A simple fair circumvent: Any freely published article should not be allowed to be cited by a non-free one.

This puts the power into the hands of the author, who could decide if they want this as part of the open license. Rather than the current robinhood type system.

Does this already exist, anyone seen anything similar?

(edited, typo)


This is as absurd as prohibiting hyperlinks because the site being pointed to might have copyright violations

Not to mention completely non-enforceable. You're forbidding people to say "David et al. [3] did a work in this area"


Ok, that makes sense.
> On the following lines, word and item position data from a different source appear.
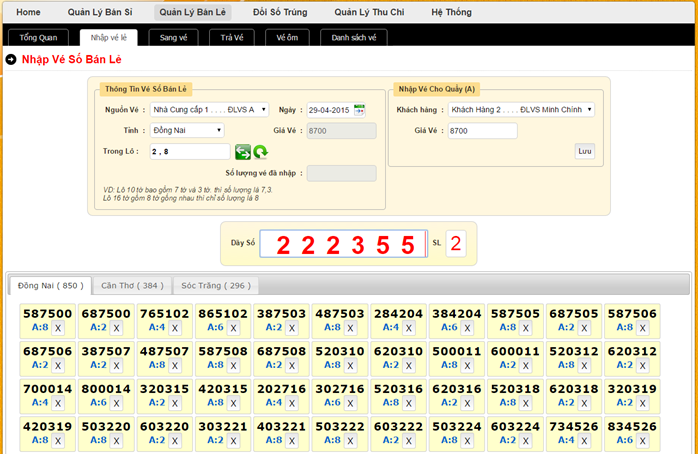Open the calendar date picker icon
The width and height of the screenshot is (698, 454).
pyautogui.click(x=360, y=109)
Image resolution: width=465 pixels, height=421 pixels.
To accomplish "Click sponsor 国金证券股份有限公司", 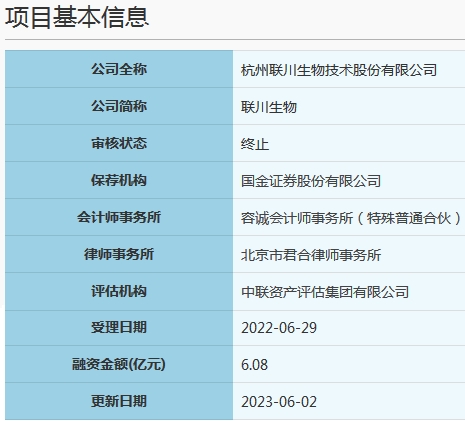I will pos(311,181).
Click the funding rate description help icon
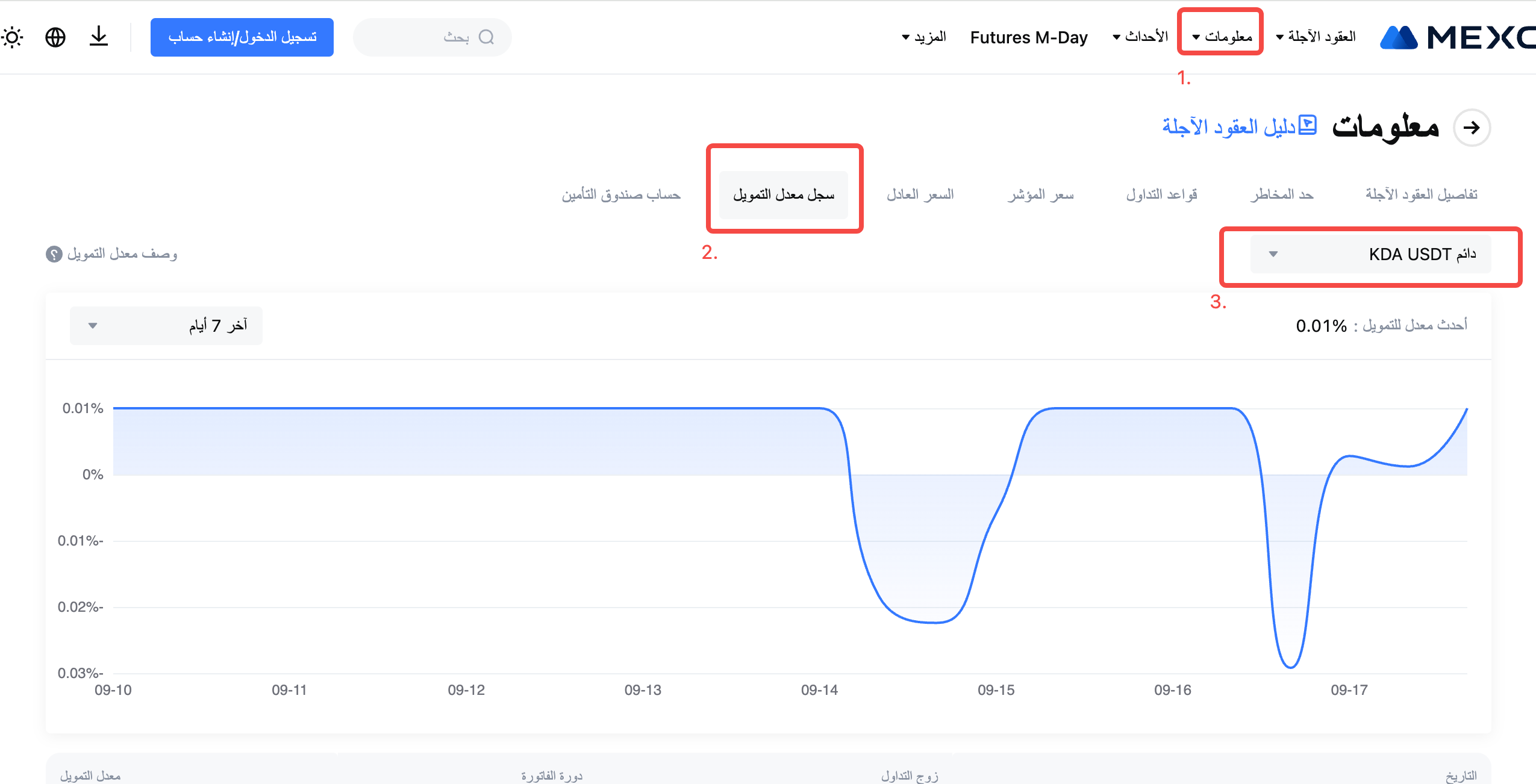Screen dimensions: 1536x784 coord(54,254)
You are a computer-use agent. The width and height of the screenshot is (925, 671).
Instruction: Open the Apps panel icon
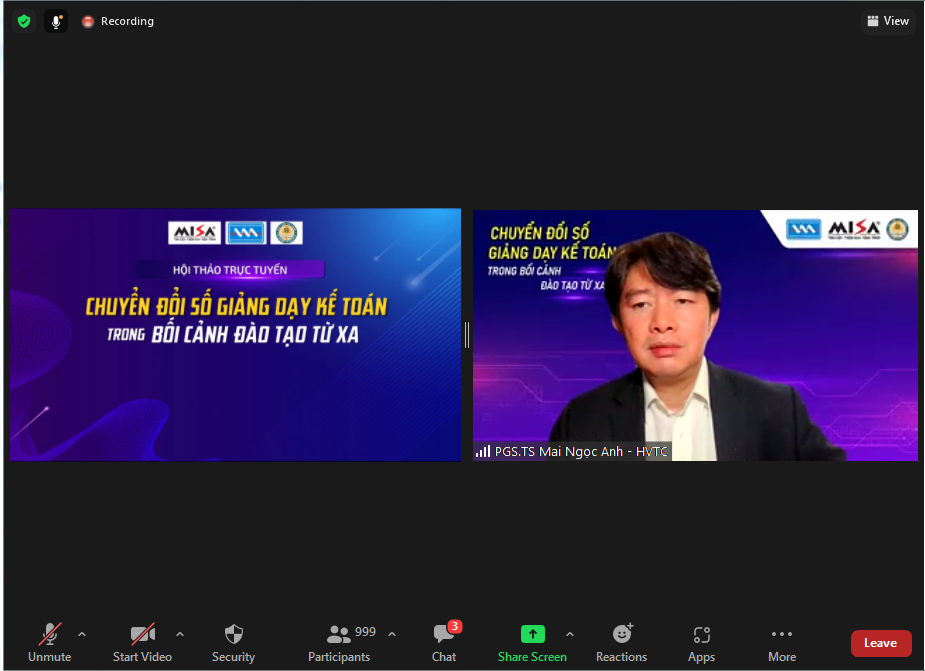point(701,635)
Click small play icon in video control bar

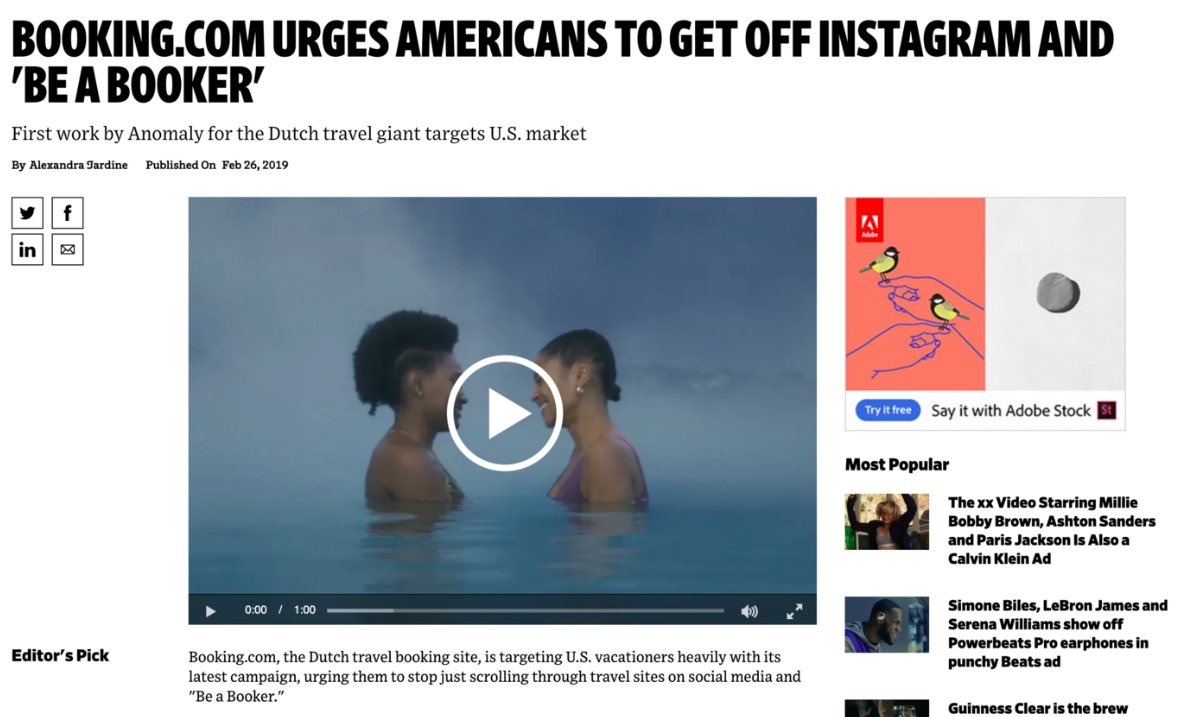tap(211, 611)
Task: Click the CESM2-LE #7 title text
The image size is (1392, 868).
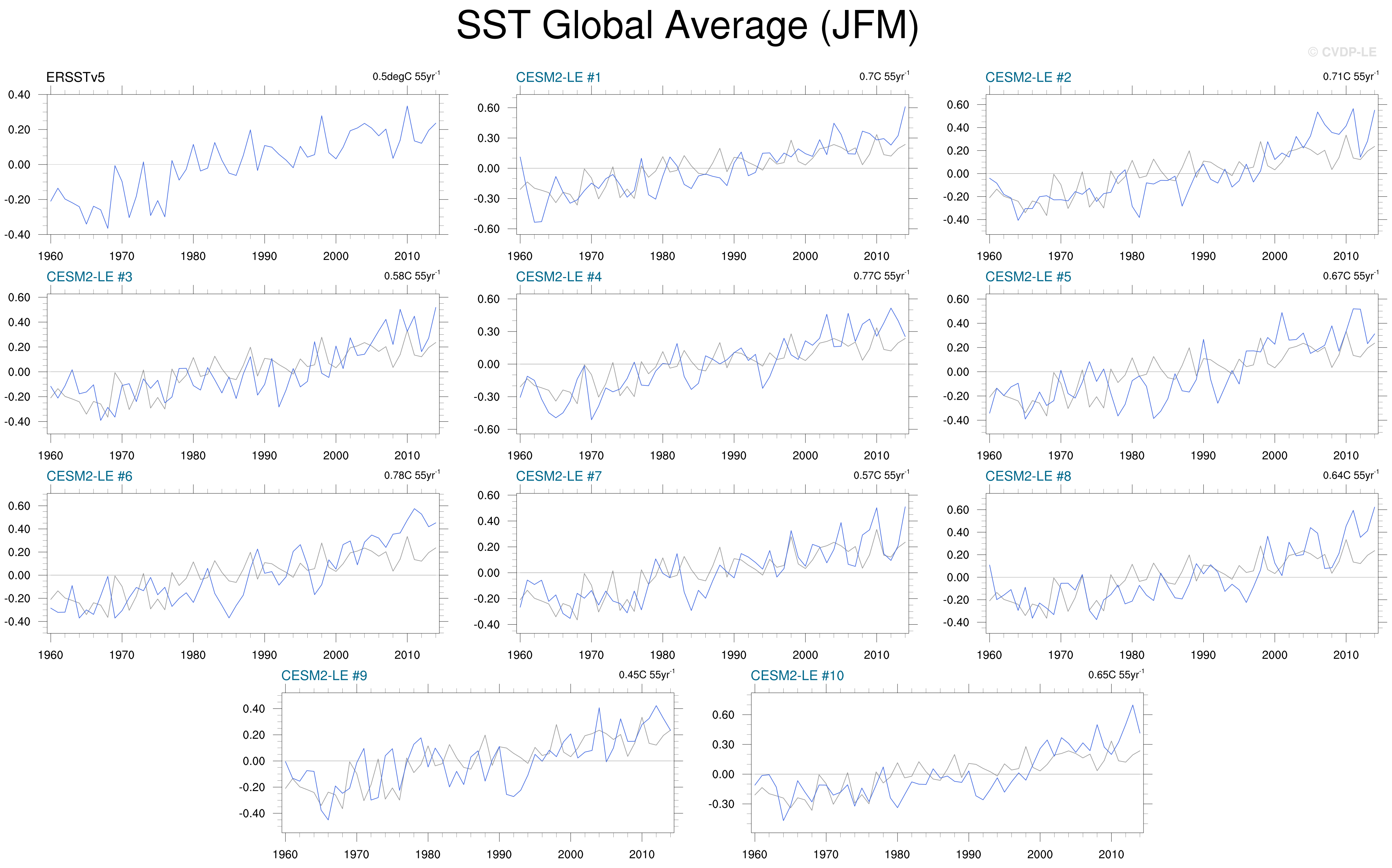Action: pyautogui.click(x=558, y=476)

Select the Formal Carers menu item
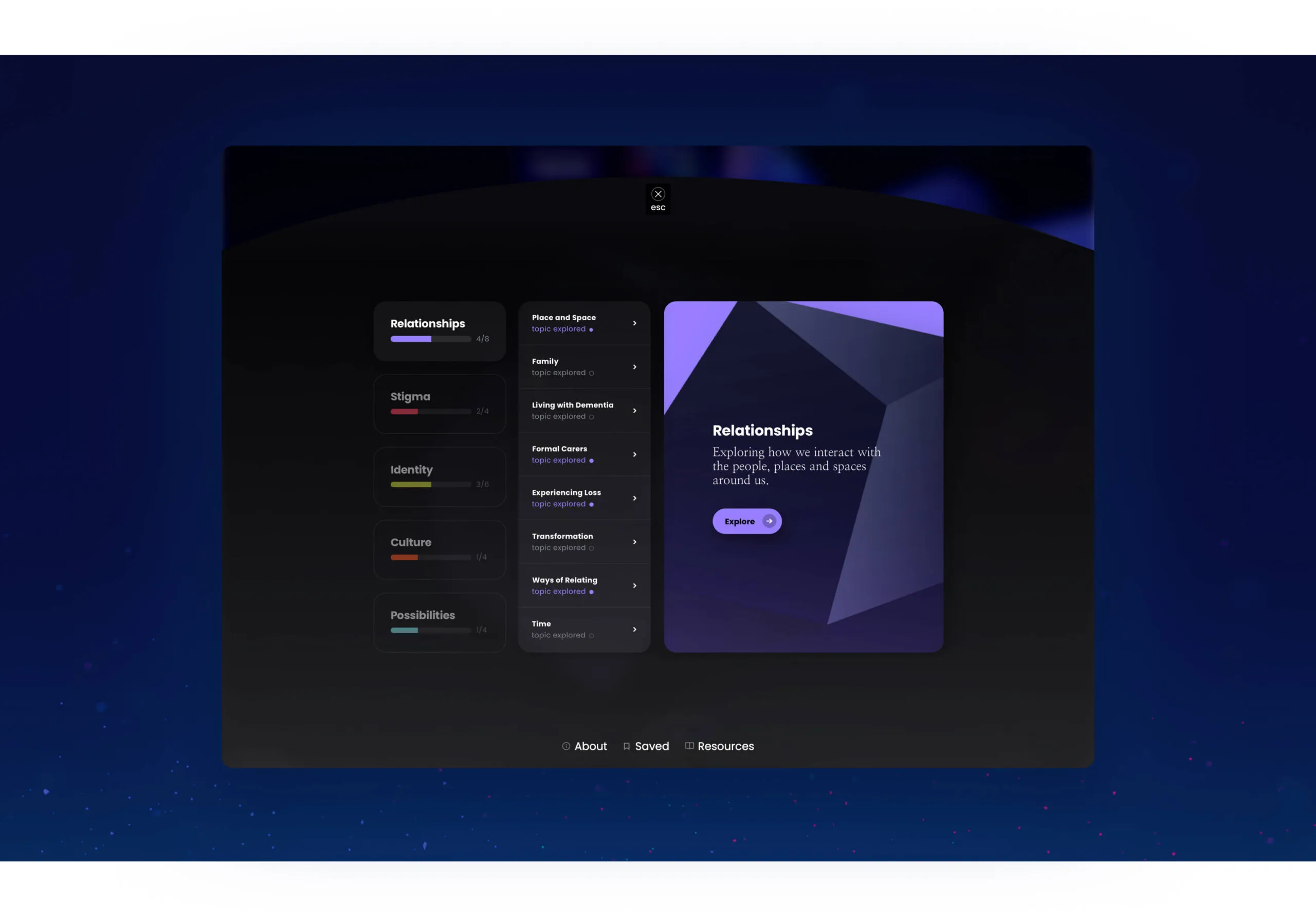(x=584, y=454)
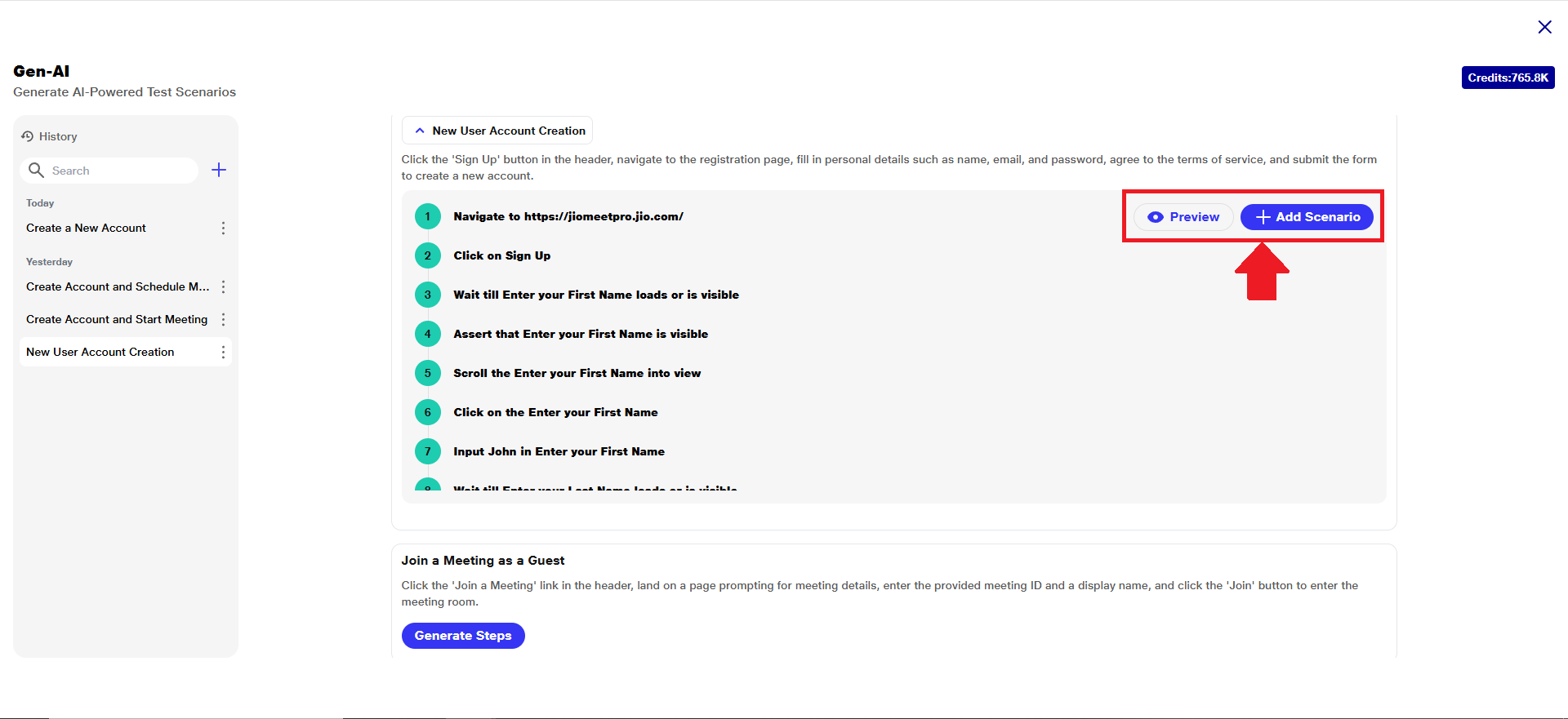
Task: Expand Join a Meeting as a Guest scenario
Action: [483, 561]
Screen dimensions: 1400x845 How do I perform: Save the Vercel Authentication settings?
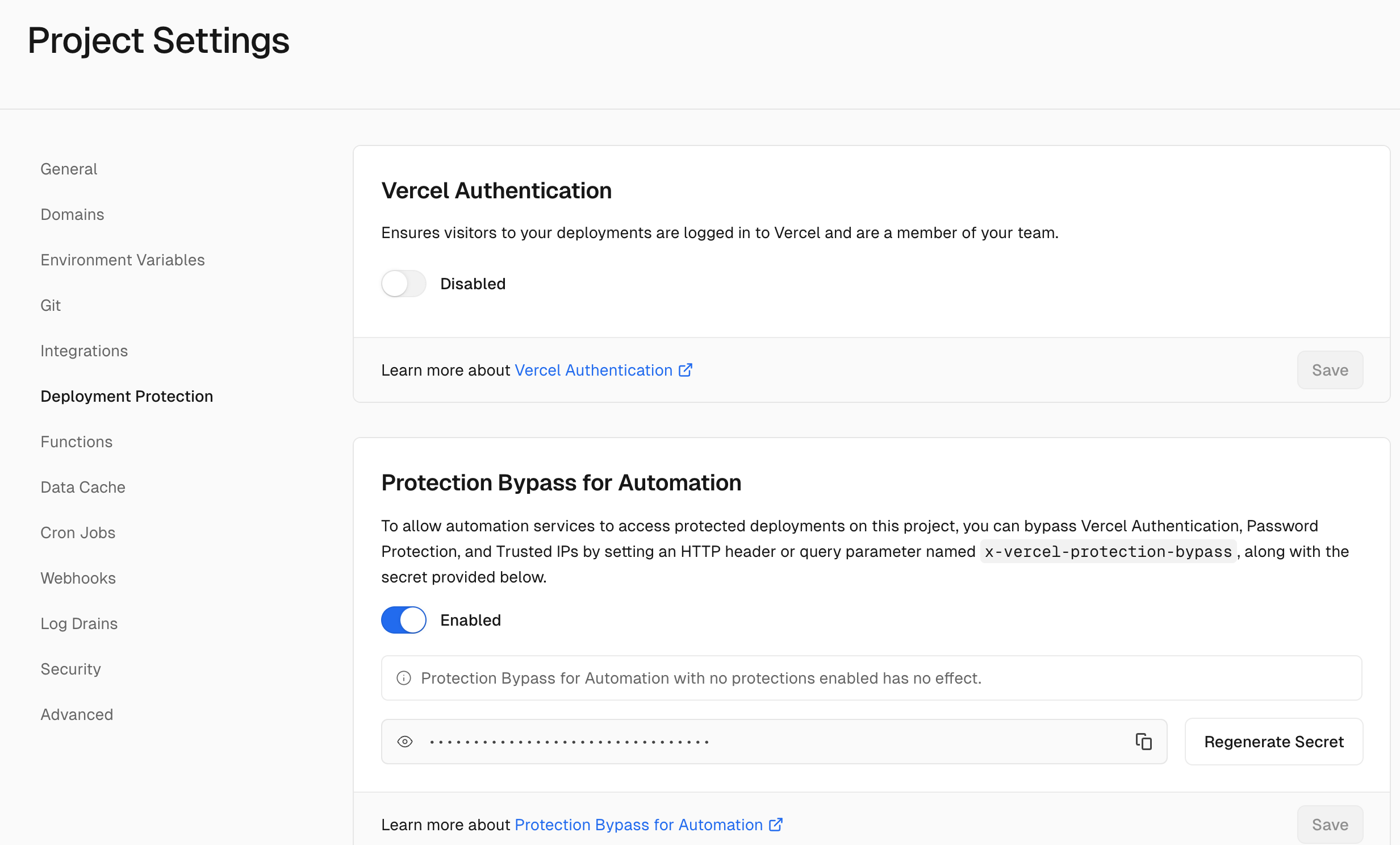coord(1330,370)
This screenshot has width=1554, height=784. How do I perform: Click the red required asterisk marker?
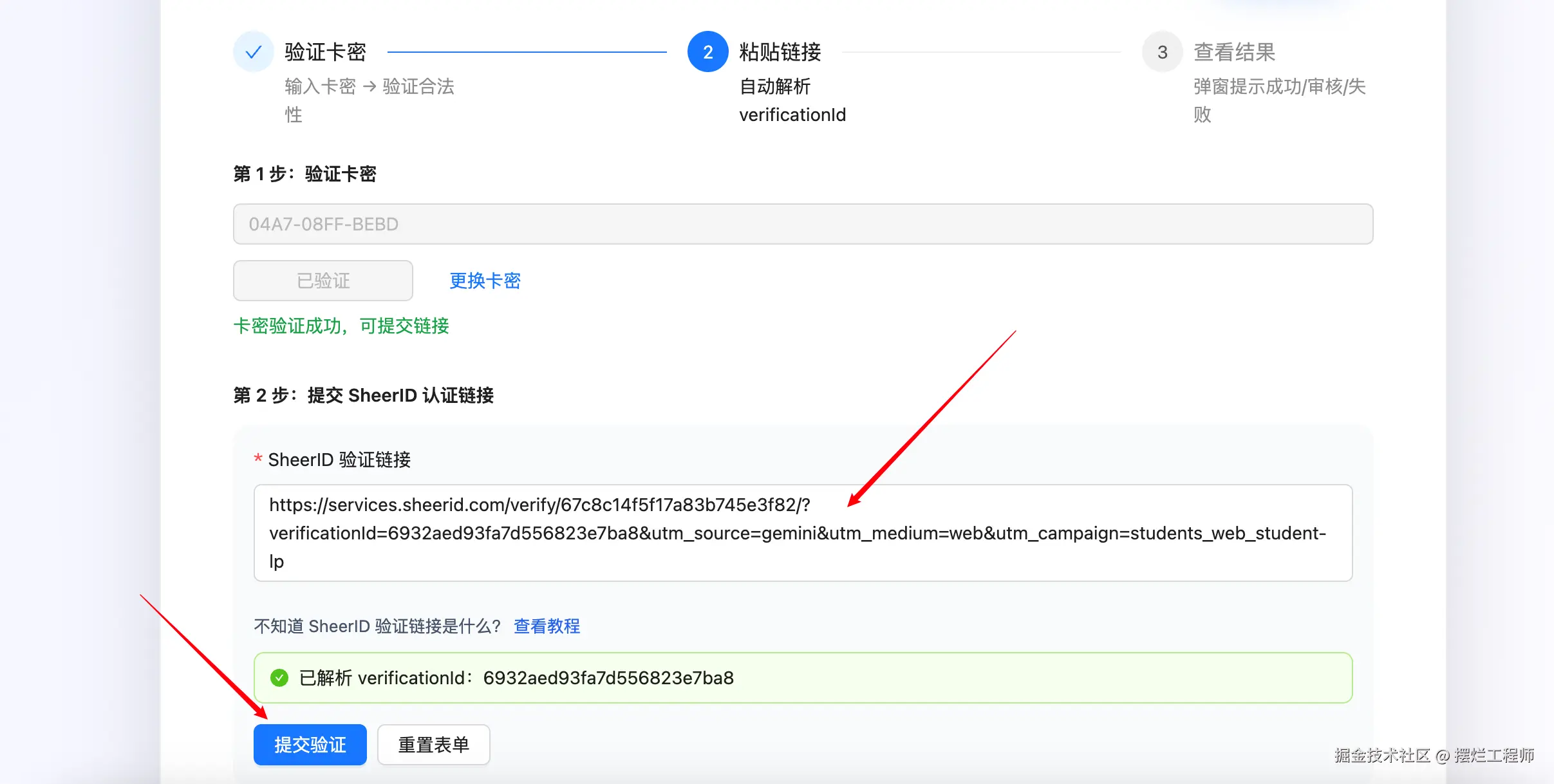258,460
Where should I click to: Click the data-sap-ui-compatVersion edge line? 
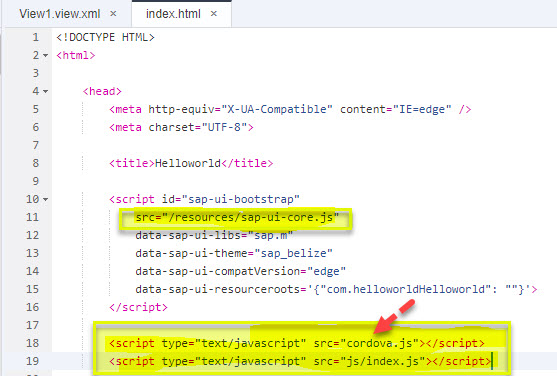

But is it an absurd proposition to say that people who release non-open articles should not be allowed to directly build on the work of those who did it for free?

So how about if part of the agreement of accessing an open article was that any published work citing it would have to be open too. is that absurd in principle? and is it really non-enforceable?

An offshoot of this would be that anyone who goes on to cite something in a non-open article, could academically be accused of not reading the article their citing, and therefor mis-attributing information. This could lessen there creditability or even be grounds for a specific type of plagiarism.


There's no law which would allow somebody to enforce such a thing. Citing somebody's work doesn't have a copyright effect.


Couldn't it form part of the access agreement to the free article?